To date, the prior art has been seeking to improve the existing processes for the disproportionation and transalkylation of toluene and heavy aromatics by modifying the catalyst in terms of one or more aspects or by altering the technical measures to isolate the reaction products. For example, attempt has been made to enhance the transalkylation capability of the catalyst with respect to heavy aromatics. It fails, however, to achieve a balanced results of ample latitude in selecting feed material of high level of heavy aromatics, high yield of C8A and low yield of light hydrocarbons.
The prior art exerts rigid control over the amount of C10+ hydrocarbons in the raw materials to increase the operation life of the catalyst. At present, however, it is possible for the raw material to include some C10+ hydrocarbons as a result of progress in catalyst technology. The raw material containing an amount of C10+ hydrocarbons increases yield of the product of interest under the conditions of increased conversion and higher space velocity. All the same, most of C10+ hydrocarbons still cannot be fully utilized.
Moreover, the patents mentioned above all focus on processing aromatic raw materials without regard for the role of the unit of the disproportionation and transalkylation, which produces C8A in a combined aromatics plant. In other words, the above patents fail to pay sufficient attention to the economic benefit of the reaction products, represented by the ratio of C8A/Ben of the products. Increased C8A yield will immediately raise the pX yield of the combined aromatics plant and better economic benefits will be achieved.

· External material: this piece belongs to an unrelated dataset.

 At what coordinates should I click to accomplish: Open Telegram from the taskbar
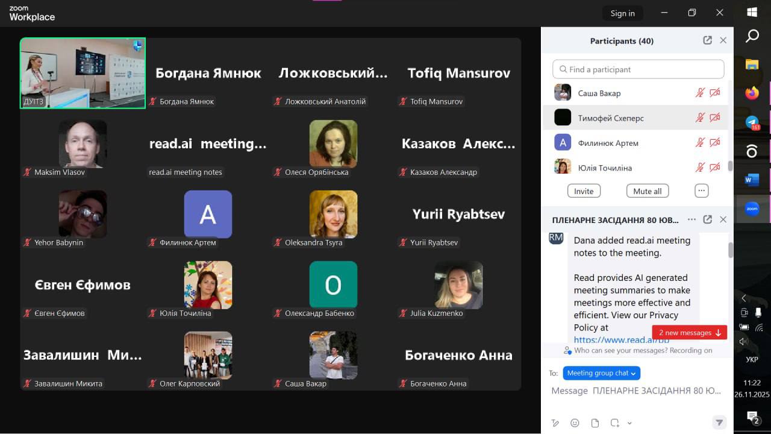point(752,122)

Thus, in the field of the disproportionation and transalkylation of toluene and heavy aromatics, there exists a need for a new process which is free from the disadvantages of the prior art, i.e. low utilization of heavy aromatics in a combined aromatic plant, a limited C8A yield and a rigid control over the selection of the raw materials. By employing such a process, ample latitude in selecting materials, a decreased formation of light hydrocarbons, full utilization of heavy aromatics and increased C8A yield are achieved.